*EXTRACTED TEXT:*
········

Fish recognition using AI

A bit of history

Hundreds of thousands of years ago, people have already been impacting wild animals and plants. Species dying off is not a recent phenomenon. And our capacity to change landscapes and animal populations have been made so easy with technology such as fire.

It’s no coincidence that large animals have gone extinct the moment modern humans have intruded into their territory. Humans have been impacting the earth ever since.

Woolly mammoths have been killed off by humans just four thousands of years ago. Neither is it coincidence that giant sloths of Australia have suddenly gone extinct at the same time modern humans stepped foot on the continent.

Mass extinction

Today, we have advanced so much that we have started a mass extinction event akin to what happened 66 million years ago.

Our machines like fishing ships, tree cutters, and guns have made killing much more efficient. Our industries and use of fossil fuels have generated so much greenhouse gases to the point of altering the world’s climate. We have invented a material called plastic that doesn’t degrade, goes to our oceans and traps marine life.

An estimated of 200-2000 species go extinct each year.

Meanwhile, 15 billion trees are cut each year. This is equivalent to forests the area of three football fields every second.

Fish are important

Fish are important players in ecosystems. They are food sources for many species down the food chain like birds, seagulls, polar bears, and humans. In the Philippines, more than 50% of our animal protein intake comes from fish. They also play a role in enriching coral reefs with nutrients for them to thrive. Coral reefs are important habitats for marine animals. Coral reefs in the Philippines, in particular, are the most biodiverse in the world.

However, fish populations are now declining due to overfishing and climate change. Their numbers have already halved since 1970. It is thus important that we restore and conserve fish populations. We don’t want to tip the balance of ecosystems on which we rely on.

········

Collected data entries:

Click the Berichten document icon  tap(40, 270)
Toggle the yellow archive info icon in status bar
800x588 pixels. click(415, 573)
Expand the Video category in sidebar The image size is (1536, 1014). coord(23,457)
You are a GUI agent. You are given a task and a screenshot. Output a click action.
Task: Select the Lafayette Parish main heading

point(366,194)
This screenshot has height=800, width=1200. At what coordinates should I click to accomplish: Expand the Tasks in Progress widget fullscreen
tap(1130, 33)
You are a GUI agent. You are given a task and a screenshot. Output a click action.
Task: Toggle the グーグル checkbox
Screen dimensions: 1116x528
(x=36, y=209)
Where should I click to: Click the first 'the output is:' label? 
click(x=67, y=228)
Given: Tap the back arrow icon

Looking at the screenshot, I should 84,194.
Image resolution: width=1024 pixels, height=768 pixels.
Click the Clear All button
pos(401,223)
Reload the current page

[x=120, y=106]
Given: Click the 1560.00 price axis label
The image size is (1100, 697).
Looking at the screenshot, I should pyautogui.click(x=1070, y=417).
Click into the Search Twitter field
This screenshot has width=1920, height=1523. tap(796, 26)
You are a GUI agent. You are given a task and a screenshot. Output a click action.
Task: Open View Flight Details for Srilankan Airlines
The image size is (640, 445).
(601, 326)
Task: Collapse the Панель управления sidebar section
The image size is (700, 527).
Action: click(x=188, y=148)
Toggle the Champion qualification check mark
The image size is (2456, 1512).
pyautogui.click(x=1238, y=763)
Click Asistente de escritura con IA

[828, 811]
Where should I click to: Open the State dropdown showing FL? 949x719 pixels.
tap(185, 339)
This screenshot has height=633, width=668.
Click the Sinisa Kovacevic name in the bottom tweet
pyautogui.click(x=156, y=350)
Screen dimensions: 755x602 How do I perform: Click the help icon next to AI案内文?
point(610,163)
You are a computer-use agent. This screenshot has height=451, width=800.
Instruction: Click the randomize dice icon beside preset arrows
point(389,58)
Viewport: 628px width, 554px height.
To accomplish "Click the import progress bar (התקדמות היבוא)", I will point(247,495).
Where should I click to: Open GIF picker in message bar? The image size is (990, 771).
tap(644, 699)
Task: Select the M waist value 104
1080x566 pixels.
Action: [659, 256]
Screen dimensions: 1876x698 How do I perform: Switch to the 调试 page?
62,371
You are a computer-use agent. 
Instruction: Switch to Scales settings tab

········

*WORK INSTRUCTION 1:*
List the species that the article on fish recognition using AI names as relying on fish for food.
*WORK INSTRUCTION 2:*
According to the article on fish recognition using AI, how many trees are cut each year?
*WORK INSTRUCTION 3:*
Resume the article on fish recognition using AI from its final paragraph.

*WRITTEN REPLY 1:*
Birds, seagulls, polar bears, and humans.

*WRITTEN REPLY 2:*
15 billion trees.

*WRITTEN REPLY 3:*
While fish in the oceans have been declining, AI research, especially in the fields of deep learning, has been gaining traction in the past few years.

Image recognition, in particular, has seen a leap in performance in 2012 when Alex Krizhevsky and his team unveiled a deep convolutional network called AlexNet. In 2015, Microsoft’s AI beat humans in object identification.

Our question is how can we use these advancing AI technologies to help in conserving fish in the oceans?

There are over 30,000 fish species identified so far. Currently, auditing of fish entails divers and manually counting and identifying fish. With the sheer number of fish and large swaths of coral reefs, manual auditing is not scalable. If we can train an AI to identify and count fish from photos and videos, then we can automate and scale auditing using photos captured from underwater cameras. We can expand the scope of audit spatially and in time. This will not replace manual audits by divers but will rather augment them.

UP Marine Science Institute recently unveiled ARAICoBeH (A Rapid Assessment Instrument for Coastal Benthic Habitats) to capture images of underwater habitats. We can tap them to train an AI on their images to automate counting and identification of marine life.

State-of-the-art in image recognition

The state of the art in image recognition is a deep learning architecture called convolutional neural networks or CNN. This architecture is most apt for our problem of fish recognition.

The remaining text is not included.